El espejismo de la democracia eficiente

“Estamos frente a un fenómeno que mezcla eficacia con autoritarismo, gobernabilidad con miedo”, sostiene Manuel Meléndez-Sánchez, investigador de Harvard especializado en populismo en América Latina. “Bukele representa una nueva cara del caudillismo latinoamericano: joven, digital, carismático y aparentemente eficiente”, comenta en una entrevista para The New Yorker.

En lugar de disolver el Congreso o censurar prensa con violencia, Bukele ha cooptado instituciones mediante elecciones populares y reformas legales, mientras mantiene una narrativa fresca y anti-establishment. Pero sus pasos son conocidos: concentración del poder, control del sistema judicial, persecución a opositores y debilitamiento de la sociedad civil.

El Papa Francisco adivirtió que la concentración de poder —aunque se vista de eficacia— atenta contra el bien común. En Fratelli Tutti, señaló: “La política no debe someterse a la economía ni a los dictados de paradigmas eficientistas”. La democracia requiere la existencia de instituciones que garanticen la participación, el respeto a los derechos humanos y la alternancia en el poder.

Desde esta perspectiva, la deriva de El Salvador preocupa no tanto por la figura de Bukele, sino por la anulación progresiva del pluralismo, el debilitamiento del Estado de derecho y el riesgo de que la voluntad popular se convierta en absolutismo.

¿Y la región?

El caso salvadoreño no es único, pero sí simbólico. En América Latina, donde la corrupción y el crimen erosionan la fe en la democracia, líderes con discursos duros y propuestas simples ganan terreno. Venezuela, Nicaragua y Bolivia ya pasaron por procesos similares.

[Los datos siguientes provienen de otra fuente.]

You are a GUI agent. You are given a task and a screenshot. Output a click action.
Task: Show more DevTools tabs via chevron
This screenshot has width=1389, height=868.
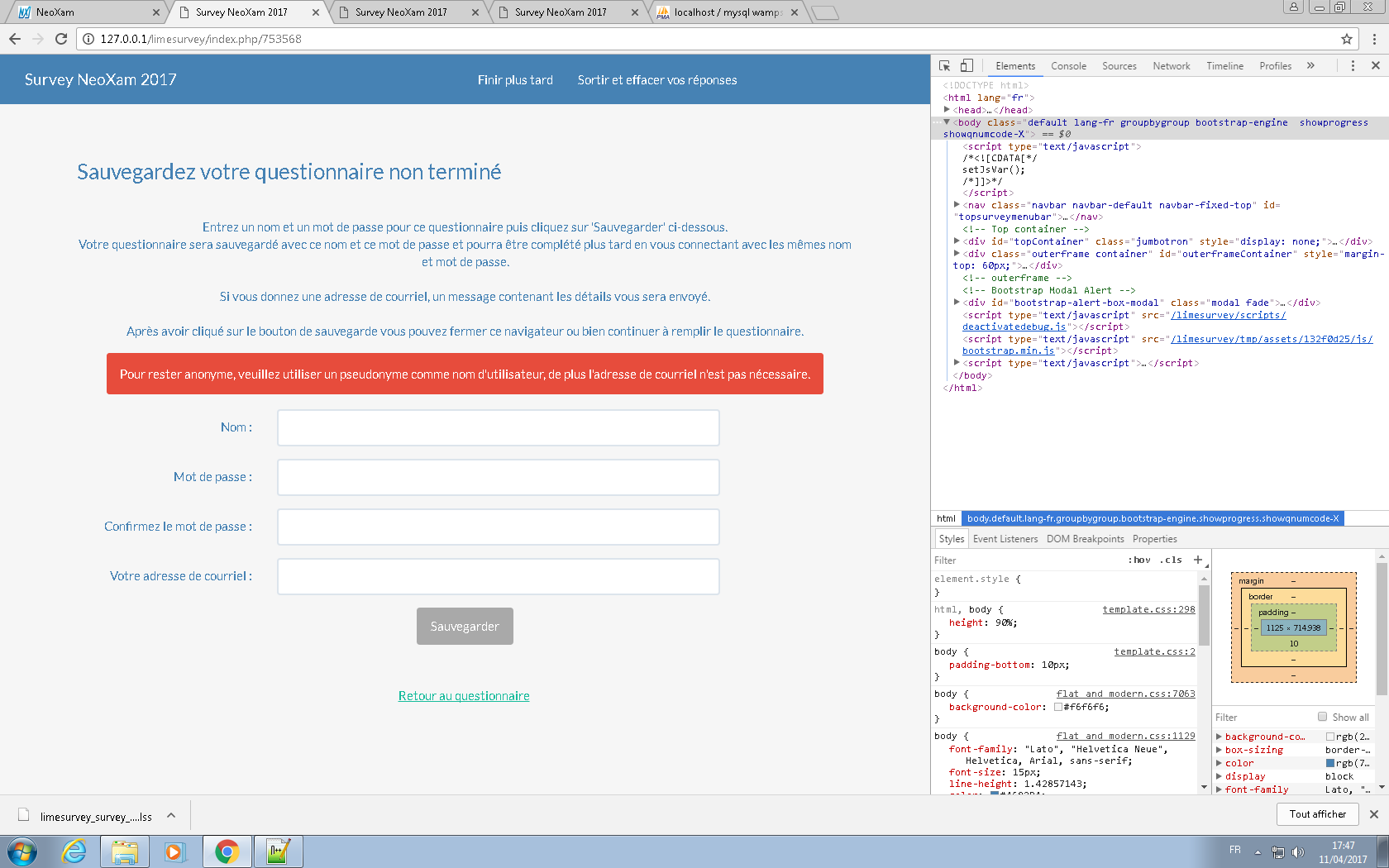[1310, 66]
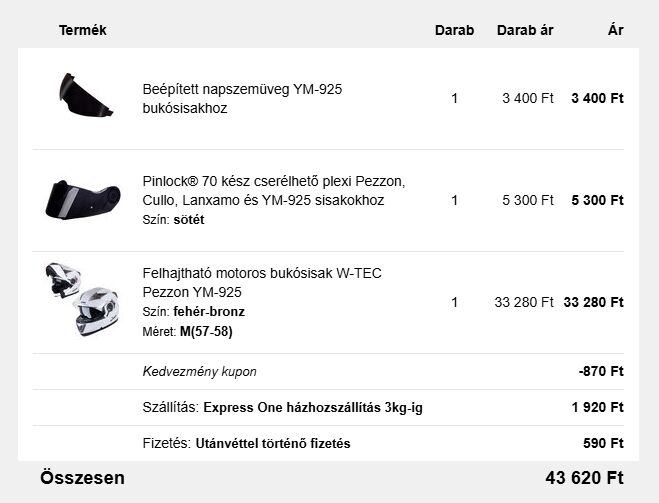Viewport: 659px width, 503px height.
Task: Click the quantity value of the sun visor
Action: [x=454, y=98]
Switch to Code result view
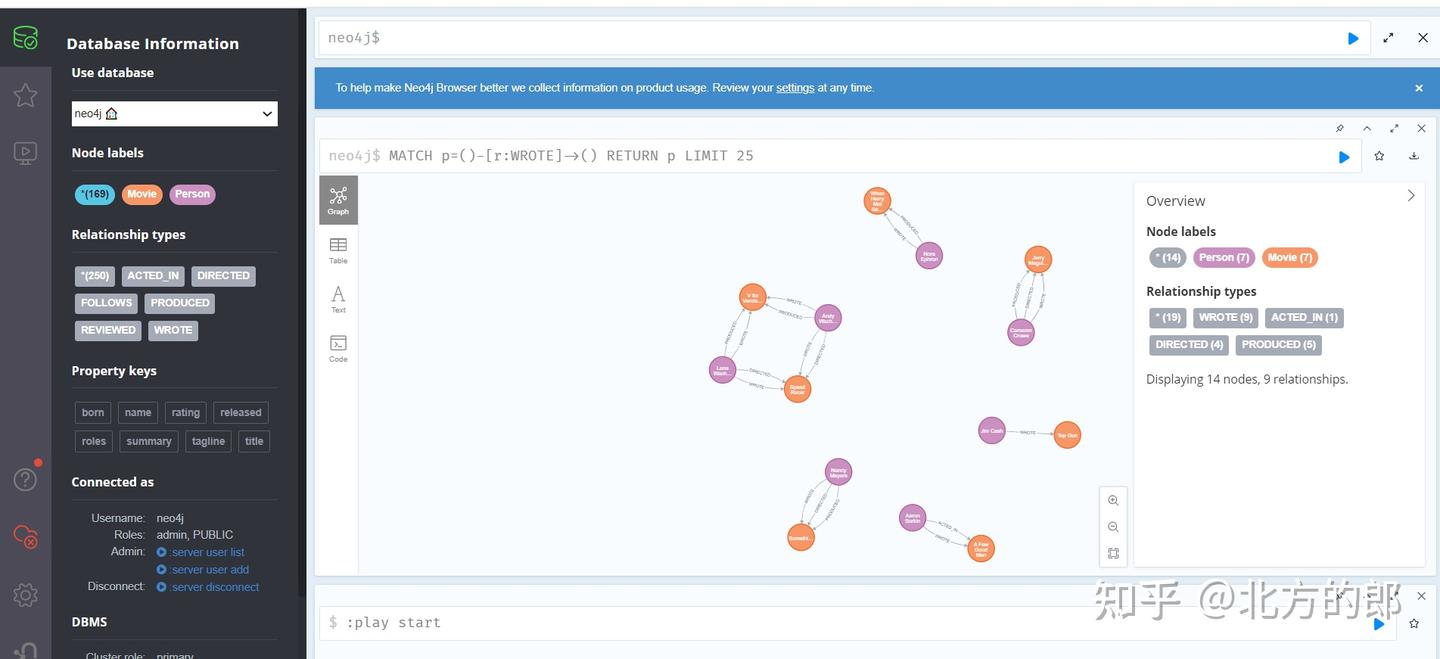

El politólogo Steven Levitsky, coautor del libro Cómo mueren las democracias, lo resume así: “Los autoritarios ya no necesitan tanques, solo ganar elecciones y debilitar las instituciones desde adentro”.

En México, el eco de esta lógica preocupa. Si la popularidad se convierte en justificación para alterar las reglas, se pone en riesgo la cultura democrática y el respeto a la ley. La historia enseña que la democracia no se pierde en un día, sino por erosión lenta, desde dentro, disfrazada de eficiencia.

El silencio que duele

Uno de los elementos más inquietantes del fenómeno Bukele es el respaldo casi total que recibe de la ciudadanía. Según CID-Gallup, su índice de aprobación superó el 90% en 2023. Y como señala la periodista salvadoreña Julia Gavarrete: “Aquí nadie protesta porque tiene miedo de perder lo poco que ha ganado. Pero el miedo no puede ser la base de una democracia sana”.

Testimonios como el de Óscar Cañas, ex empleado municipal detenido sin cargos durante el régimen de excepción, ilustran el costo humano de este modelo: “Me arrestaron porque mi primo era pandillero. Estuve cinco meses en Mariona sin juicio. Perdí mi trabajo. Pero dicen que es el precio de la paz”.

¿Una democracia sin alternancia?

Nayib Bukele no es un dictador tradicional. Es el producto de una era digital, de la frustración de los jóvenes y del fracaso de las élites tradicionales. Pero que no parezca una dictadura no significa que no lo sea. La reelección indefinida, aunque cuente con apoyo popular, contradice los principios básicos de la democracia constitucional.

El Salvador hoy vive bajo un liderazgo fuerte, popular y efectivo en ciertos aspectos. Pero el precio de esa efectividad podría ser la libertad a largo plazo. Como decía Benjamín Franklin: “Aquellos que sacrifican libertad por seguridad, no merecen ni una ni otra”.

Desde los valores de la legalidad, la justicia y la dignidad humana, es urgente recuperar una noción de política que respete la ley por encima del líder, y al pueblo por encima del poder. La democracia no es solo votar: es poder cambiar de gobierno sin miedo. Y El Salvador, hoy por hoy, no parece estar en esa ruta.